In the response, each entry below should appear again exactly as given.

## Saved data entries
+++++
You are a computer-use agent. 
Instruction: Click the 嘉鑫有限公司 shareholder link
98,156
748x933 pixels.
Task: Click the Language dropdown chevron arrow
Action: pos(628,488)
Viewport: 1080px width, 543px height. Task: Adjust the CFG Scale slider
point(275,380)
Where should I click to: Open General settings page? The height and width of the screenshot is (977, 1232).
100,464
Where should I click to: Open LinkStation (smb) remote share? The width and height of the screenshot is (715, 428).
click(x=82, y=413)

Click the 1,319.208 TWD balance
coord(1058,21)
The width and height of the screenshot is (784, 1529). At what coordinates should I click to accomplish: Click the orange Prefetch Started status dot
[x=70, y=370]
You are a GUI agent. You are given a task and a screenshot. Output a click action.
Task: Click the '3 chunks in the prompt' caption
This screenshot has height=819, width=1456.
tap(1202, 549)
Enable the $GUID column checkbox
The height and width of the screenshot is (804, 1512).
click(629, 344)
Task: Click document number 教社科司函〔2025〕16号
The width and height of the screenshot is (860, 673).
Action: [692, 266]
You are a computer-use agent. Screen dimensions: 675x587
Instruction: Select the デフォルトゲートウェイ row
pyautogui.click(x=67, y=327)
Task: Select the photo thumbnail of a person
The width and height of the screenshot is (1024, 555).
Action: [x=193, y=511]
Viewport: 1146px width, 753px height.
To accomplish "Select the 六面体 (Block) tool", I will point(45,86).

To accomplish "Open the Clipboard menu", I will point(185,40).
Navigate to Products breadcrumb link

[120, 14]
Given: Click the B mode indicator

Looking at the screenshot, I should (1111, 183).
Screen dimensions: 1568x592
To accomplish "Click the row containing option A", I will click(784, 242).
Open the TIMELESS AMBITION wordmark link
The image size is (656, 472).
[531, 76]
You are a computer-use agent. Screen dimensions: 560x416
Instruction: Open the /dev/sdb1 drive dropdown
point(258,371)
+++++
## SOLUTION
You are a computer-use agent. 
Instruction: Click the 嘉鑫有限公司 shareholder link
98,156
748x933 pixels.
Task: Click the Language dropdown chevron arrow
Action: pos(628,488)
Viewport: 1080px width, 543px height. Task: Adjust the CFG Scale slider
point(275,380)
Where should I click to: Open General settings page? The height and width of the screenshot is (977, 1232).
100,464
Where should I click to: Open LinkStation (smb) remote share? The width and height of the screenshot is (715, 428).
click(x=82, y=413)

Click the 1,319.208 TWD balance
coord(1058,21)
The width and height of the screenshot is (784, 1529). At what coordinates should I click to accomplish: Click the orange Prefetch Started status dot
[x=70, y=370]
You are a GUI agent. You are given a task and a screenshot. Output a click action.
Task: Click the '3 chunks in the prompt' caption
This screenshot has height=819, width=1456.
tap(1202, 549)
Enable the $GUID column checkbox
The height and width of the screenshot is (804, 1512).
click(629, 344)
Task: Click document number 教社科司函〔2025〕16号
The width and height of the screenshot is (860, 673).
Action: [692, 266]
You are a computer-use agent. Screen dimensions: 675x587
Instruction: Select the デフォルトゲートウェイ row
pyautogui.click(x=67, y=327)
Task: Select the photo thumbnail of a person
The width and height of the screenshot is (1024, 555).
Action: [x=193, y=511]
Viewport: 1146px width, 753px height.
To accomplish "Select the 六面体 (Block) tool", I will point(45,86).

To accomplish "Open the Clipboard menu", I will point(185,40).
Navigate to Products breadcrumb link

[120, 14]
Given: Click the B mode indicator

Looking at the screenshot, I should (1111, 183).
Screen dimensions: 1568x592
To accomplish "Click the row containing option A", I will click(784, 242).
Open the TIMELESS AMBITION wordmark link
The image size is (656, 472).
[531, 76]
You are a computer-use agent. Screen dimensions: 560x416
Instruction: Open the /dev/sdb1 drive dropdown
point(258,371)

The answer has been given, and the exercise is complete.